What the exercise asks: Copy out the listing that follows in its entirety, keeping it exactly the same.

Extracted records:
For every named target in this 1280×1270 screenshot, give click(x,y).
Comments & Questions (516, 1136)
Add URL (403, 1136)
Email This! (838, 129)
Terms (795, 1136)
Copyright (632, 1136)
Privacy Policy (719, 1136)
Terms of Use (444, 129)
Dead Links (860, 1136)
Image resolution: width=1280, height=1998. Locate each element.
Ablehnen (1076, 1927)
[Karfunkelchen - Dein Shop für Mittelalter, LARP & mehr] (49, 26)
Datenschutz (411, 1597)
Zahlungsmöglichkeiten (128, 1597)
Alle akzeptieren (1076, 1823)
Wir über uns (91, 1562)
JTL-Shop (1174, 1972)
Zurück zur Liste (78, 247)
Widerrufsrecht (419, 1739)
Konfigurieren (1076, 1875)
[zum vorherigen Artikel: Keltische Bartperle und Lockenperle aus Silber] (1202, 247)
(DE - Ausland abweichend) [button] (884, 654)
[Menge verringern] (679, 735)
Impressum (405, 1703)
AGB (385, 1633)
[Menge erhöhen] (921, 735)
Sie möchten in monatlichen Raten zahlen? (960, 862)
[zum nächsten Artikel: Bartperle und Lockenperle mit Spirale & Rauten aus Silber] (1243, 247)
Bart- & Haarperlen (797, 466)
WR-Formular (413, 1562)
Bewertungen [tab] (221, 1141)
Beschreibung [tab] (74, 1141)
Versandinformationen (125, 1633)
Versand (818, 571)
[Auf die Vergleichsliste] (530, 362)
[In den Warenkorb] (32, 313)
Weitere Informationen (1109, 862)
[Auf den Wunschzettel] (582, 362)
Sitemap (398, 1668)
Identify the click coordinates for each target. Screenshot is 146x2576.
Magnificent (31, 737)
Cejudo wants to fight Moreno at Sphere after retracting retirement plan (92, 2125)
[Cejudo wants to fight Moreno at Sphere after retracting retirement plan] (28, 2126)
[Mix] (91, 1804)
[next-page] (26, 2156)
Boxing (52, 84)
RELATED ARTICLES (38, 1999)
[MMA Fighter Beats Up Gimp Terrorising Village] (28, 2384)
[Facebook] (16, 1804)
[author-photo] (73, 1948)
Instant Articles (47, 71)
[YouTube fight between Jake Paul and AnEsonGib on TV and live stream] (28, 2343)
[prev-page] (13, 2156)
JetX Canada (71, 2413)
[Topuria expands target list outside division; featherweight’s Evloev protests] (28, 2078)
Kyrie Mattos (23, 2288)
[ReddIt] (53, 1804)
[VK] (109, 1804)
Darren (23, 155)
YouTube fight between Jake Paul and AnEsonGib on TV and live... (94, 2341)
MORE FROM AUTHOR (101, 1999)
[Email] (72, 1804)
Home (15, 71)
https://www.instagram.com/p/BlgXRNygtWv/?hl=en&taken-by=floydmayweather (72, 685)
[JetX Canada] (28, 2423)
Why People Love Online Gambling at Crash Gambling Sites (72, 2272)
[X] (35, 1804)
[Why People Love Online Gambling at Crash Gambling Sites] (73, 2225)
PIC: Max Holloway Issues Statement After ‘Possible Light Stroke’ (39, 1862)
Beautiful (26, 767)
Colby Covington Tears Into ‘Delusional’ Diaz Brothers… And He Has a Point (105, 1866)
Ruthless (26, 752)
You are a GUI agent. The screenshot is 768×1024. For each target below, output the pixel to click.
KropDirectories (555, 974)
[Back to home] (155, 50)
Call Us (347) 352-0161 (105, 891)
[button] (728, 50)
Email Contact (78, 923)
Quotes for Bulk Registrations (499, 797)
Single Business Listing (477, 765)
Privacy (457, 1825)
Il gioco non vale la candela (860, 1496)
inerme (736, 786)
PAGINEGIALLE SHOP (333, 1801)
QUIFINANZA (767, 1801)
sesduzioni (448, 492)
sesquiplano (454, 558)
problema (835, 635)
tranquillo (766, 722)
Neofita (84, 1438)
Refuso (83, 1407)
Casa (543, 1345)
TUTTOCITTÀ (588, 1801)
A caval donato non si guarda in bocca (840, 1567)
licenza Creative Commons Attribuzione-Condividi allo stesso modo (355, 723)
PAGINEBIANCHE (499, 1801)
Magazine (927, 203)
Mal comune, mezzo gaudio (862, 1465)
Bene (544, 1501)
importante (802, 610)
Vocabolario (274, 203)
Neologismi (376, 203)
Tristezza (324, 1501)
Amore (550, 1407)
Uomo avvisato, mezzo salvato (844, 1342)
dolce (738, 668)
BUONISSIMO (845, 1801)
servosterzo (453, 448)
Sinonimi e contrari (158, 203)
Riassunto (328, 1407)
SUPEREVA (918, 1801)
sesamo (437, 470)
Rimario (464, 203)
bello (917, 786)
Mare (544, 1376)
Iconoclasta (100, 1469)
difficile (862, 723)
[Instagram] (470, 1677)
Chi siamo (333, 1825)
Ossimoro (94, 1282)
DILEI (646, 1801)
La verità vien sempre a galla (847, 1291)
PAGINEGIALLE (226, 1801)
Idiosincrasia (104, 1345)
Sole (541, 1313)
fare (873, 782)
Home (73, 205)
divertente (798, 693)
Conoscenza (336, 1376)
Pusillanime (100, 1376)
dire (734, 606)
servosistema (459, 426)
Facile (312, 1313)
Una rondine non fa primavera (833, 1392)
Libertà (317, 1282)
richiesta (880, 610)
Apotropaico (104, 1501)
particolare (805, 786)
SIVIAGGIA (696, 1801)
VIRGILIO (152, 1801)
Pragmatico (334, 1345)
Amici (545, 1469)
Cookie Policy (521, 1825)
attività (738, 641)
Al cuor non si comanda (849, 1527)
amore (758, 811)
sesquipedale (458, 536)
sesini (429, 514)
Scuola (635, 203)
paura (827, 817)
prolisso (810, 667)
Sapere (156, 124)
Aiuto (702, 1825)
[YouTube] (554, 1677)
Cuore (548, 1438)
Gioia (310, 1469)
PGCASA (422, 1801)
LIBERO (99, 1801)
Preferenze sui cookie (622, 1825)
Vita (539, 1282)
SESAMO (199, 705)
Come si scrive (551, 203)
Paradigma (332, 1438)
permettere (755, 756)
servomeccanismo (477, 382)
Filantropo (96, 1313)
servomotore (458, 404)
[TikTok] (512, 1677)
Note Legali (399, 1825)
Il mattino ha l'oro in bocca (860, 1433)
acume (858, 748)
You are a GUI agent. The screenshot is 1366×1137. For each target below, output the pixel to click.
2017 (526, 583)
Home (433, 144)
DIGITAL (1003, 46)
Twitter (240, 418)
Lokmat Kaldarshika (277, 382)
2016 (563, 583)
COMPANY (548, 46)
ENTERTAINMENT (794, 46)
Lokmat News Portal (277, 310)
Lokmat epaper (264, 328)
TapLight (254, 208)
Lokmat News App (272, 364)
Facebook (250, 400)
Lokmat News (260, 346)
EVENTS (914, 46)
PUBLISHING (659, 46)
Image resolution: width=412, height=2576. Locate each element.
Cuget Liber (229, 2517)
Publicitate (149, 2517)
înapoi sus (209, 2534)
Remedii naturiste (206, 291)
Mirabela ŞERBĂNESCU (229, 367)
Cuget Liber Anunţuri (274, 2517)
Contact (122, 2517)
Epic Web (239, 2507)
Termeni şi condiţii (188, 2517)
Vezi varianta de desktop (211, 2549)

Response:
For every named target in this 1280×1270 screenshot, give click(x,y).
Comments & Questions (516, 1136)
Add URL (403, 1136)
Email This! (838, 129)
Terms (795, 1136)
Copyright (632, 1136)
Privacy Policy (719, 1136)
Terms of Use (444, 129)
Dead Links (860, 1136)
Image resolution: width=1280, height=1998. Locate each element.
Ablehnen (1076, 1927)
[Karfunkelchen - Dein Shop für Mittelalter, LARP & mehr] (49, 26)
Datenschutz (411, 1597)
Zahlungsmöglichkeiten (128, 1597)
Alle akzeptieren (1076, 1823)
Wir über uns (91, 1562)
JTL-Shop (1174, 1972)
Zurück zur Liste (78, 247)
Widerrufsrecht (419, 1739)
Konfigurieren (1076, 1875)
[zum vorherigen Artikel: Keltische Bartperle und Lockenperle aus Silber] (1202, 247)
(DE - Ausland abweichend) [button] (884, 654)
[Menge verringern] (679, 735)
Impressum (405, 1703)
AGB (385, 1633)
[Menge erhöhen] (921, 735)
Sie möchten in monatlichen Raten zahlen? (960, 862)
[zum nächsten Artikel: Bartperle und Lockenperle mit Spirale & Rauten aus Silber] (1243, 247)
Bart- & Haarperlen (797, 466)
WR-Formular (413, 1562)
Bewertungen [tab] (221, 1141)
Beschreibung [tab] (74, 1141)
Versandinformationen (125, 1633)
Versand (818, 571)
[Auf die Vergleichsliste] (530, 362)
[In den Warenkorb] (32, 313)
Weitere Informationen (1109, 862)
[Auf den Wunschzettel] (582, 362)
Sitemap (398, 1668)
Identify the click coordinates for each target. Screenshot is 146x2576.
Magnificent (31, 737)
Cejudo wants to fight Moreno at Sphere after retracting retirement plan (92, 2125)
[Cejudo wants to fight Moreno at Sphere after retracting retirement plan] (28, 2126)
[Mix] (91, 1804)
[next-page] (26, 2156)
Boxing (52, 84)
RELATED ARTICLES (38, 1999)
[MMA Fighter Beats Up Gimp Terrorising Village] (28, 2384)
[Facebook] (16, 1804)
[author-photo] (73, 1948)
Instant Articles (47, 71)
[YouTube fight between Jake Paul and AnEsonGib on TV and live stream] (28, 2343)
[prev-page] (13, 2156)
JetX Canada (71, 2413)
[Topuria expands target list outside division; featherweight’s Evloev protests] (28, 2078)
Kyrie Mattos (23, 2288)
[ReddIt] (53, 1804)
[VK] (109, 1804)
Darren (23, 155)
YouTube fight between Jake Paul and AnEsonGib on TV and live... (94, 2341)
MORE FROM AUTHOR (101, 1999)
[Email] (72, 1804)
Home (15, 71)
https://www.instagram.com/p/BlgXRNygtWv/?hl=en&taken-by=floydmayweather (72, 685)
[JetX Canada] (28, 2423)
Why People Love Online Gambling at Crash Gambling Sites (72, 2272)
[X] (35, 1804)
[Why People Love Online Gambling at Crash Gambling Sites] (73, 2225)
PIC: Max Holloway Issues Statement After ‘Possible Light Stroke’ (39, 1862)
Beautiful (26, 767)
Colby Covington Tears Into ‘Delusional’ Diaz Brothers… And He Has a Point (105, 1866)
Ruthless (26, 752)
You are a GUI agent. The screenshot is 768×1024. For each target below, output the pixel to click.
KropDirectories (555, 974)
[Back to home] (155, 50)
Call Us (347) 352-0161 (105, 891)
[button] (728, 50)
Email Contact (78, 923)
Quotes for Bulk Registrations (499, 797)
Single Business Listing (477, 765)
Privacy (457, 1825)
Il gioco non vale la candela (860, 1496)
inerme (736, 786)
PAGINEGIALLE SHOP (333, 1801)
QUIFINANZA (767, 1801)
sesduzioni (448, 492)
sesquiplano (454, 558)
problema (835, 635)
tranquillo (766, 722)
Neofita (84, 1438)
Refuso (83, 1407)
Casa (543, 1345)
TUTTOCITTÀ (588, 1801)
A caval donato non si guarda in bocca (840, 1567)
licenza Creative Commons Attribuzione-Condividi allo stesso modo (355, 723)
PAGINEBIANCHE (499, 1801)
Magazine (927, 203)
Mal comune, mezzo gaudio (862, 1465)
Bene (544, 1501)
importante (802, 610)
Vocabolario (274, 203)
Neologismi (376, 203)
Tristezza (324, 1501)
Amore (550, 1407)
Uomo avvisato, mezzo salvato (844, 1342)
dolce (738, 668)
BUONISSIMO (845, 1801)
servosterzo (453, 448)
Sinonimi e contrari (158, 203)
Riassunto (328, 1407)
SUPEREVA (918, 1801)
sesamo (437, 470)
Rimario (464, 203)
bello (917, 786)
Mare (544, 1376)
Iconoclasta (100, 1469)
difficile (862, 723)
[Instagram] (470, 1677)
Chi siamo (333, 1825)
Ossimoro (94, 1282)
DILEI (646, 1801)
La verità vien sempre a galla (847, 1291)
PAGINEGIALLE (226, 1801)
Idiosincrasia (104, 1345)
Sole (541, 1313)
fare (873, 782)
Home (73, 205)
divertente (798, 693)
Conoscenza (336, 1376)
Pusillanime (100, 1376)
dire (734, 606)
servosistema (459, 426)
Facile (312, 1313)
Una rondine non fa primavera (833, 1392)
Libertà (317, 1282)
richiesta (880, 610)
Apotropaico (104, 1501)
particolare (805, 786)
SIVIAGGIA (696, 1801)
VIRGILIO (152, 1801)
Pragmatico (334, 1345)
Amici (545, 1469)
Cookie Policy (521, 1825)
attività (738, 641)
Al cuor non si comanda (849, 1527)
amore (758, 811)
sesquipedale (458, 536)
sesini (429, 514)
Scuola (635, 203)
paura (827, 817)
prolisso (810, 667)
Sapere (156, 124)
Aiuto (702, 1825)
[YouTube] (554, 1677)
Cuore (548, 1438)
Gioia (310, 1469)
PGCASA (422, 1801)
LIBERO (99, 1801)
Preferenze sui cookie (622, 1825)
Vita (539, 1282)
SESAMO (199, 705)
Come si scrive (551, 203)
Paradigma (332, 1438)
permettere (755, 756)
servomeccanismo (477, 382)
Filantropo (96, 1313)
servomotore (458, 404)
[TikTok] (512, 1677)
Note Legali (399, 1825)
Il mattino ha l'oro in bocca (860, 1433)
acume (858, 748)
You are a GUI agent. The screenshot is 1366×1137. For each target below, output the pixel to click.
2017 (526, 583)
Home (433, 144)
DIGITAL (1003, 46)
Twitter (240, 418)
Lokmat Kaldarshika (277, 382)
2016 (563, 583)
COMPANY (548, 46)
ENTERTAINMENT (794, 46)
Lokmat News Portal (277, 310)
Lokmat epaper (264, 328)
TapLight (254, 208)
Lokmat News App (272, 364)
Facebook (250, 400)
Lokmat News (260, 346)
EVENTS (914, 46)
PUBLISHING (659, 46)
Image resolution: width=412, height=2576. Locate each element.
Cuget Liber (229, 2517)
Publicitate (149, 2517)
înapoi sus (209, 2534)
Remedii naturiste (206, 291)
Mirabela ŞERBĂNESCU (229, 367)
Cuget Liber Anunţuri (274, 2517)
Contact (122, 2517)
Epic Web (239, 2507)
Termeni şi condiţii (188, 2517)
Vezi varianta de desktop (211, 2549)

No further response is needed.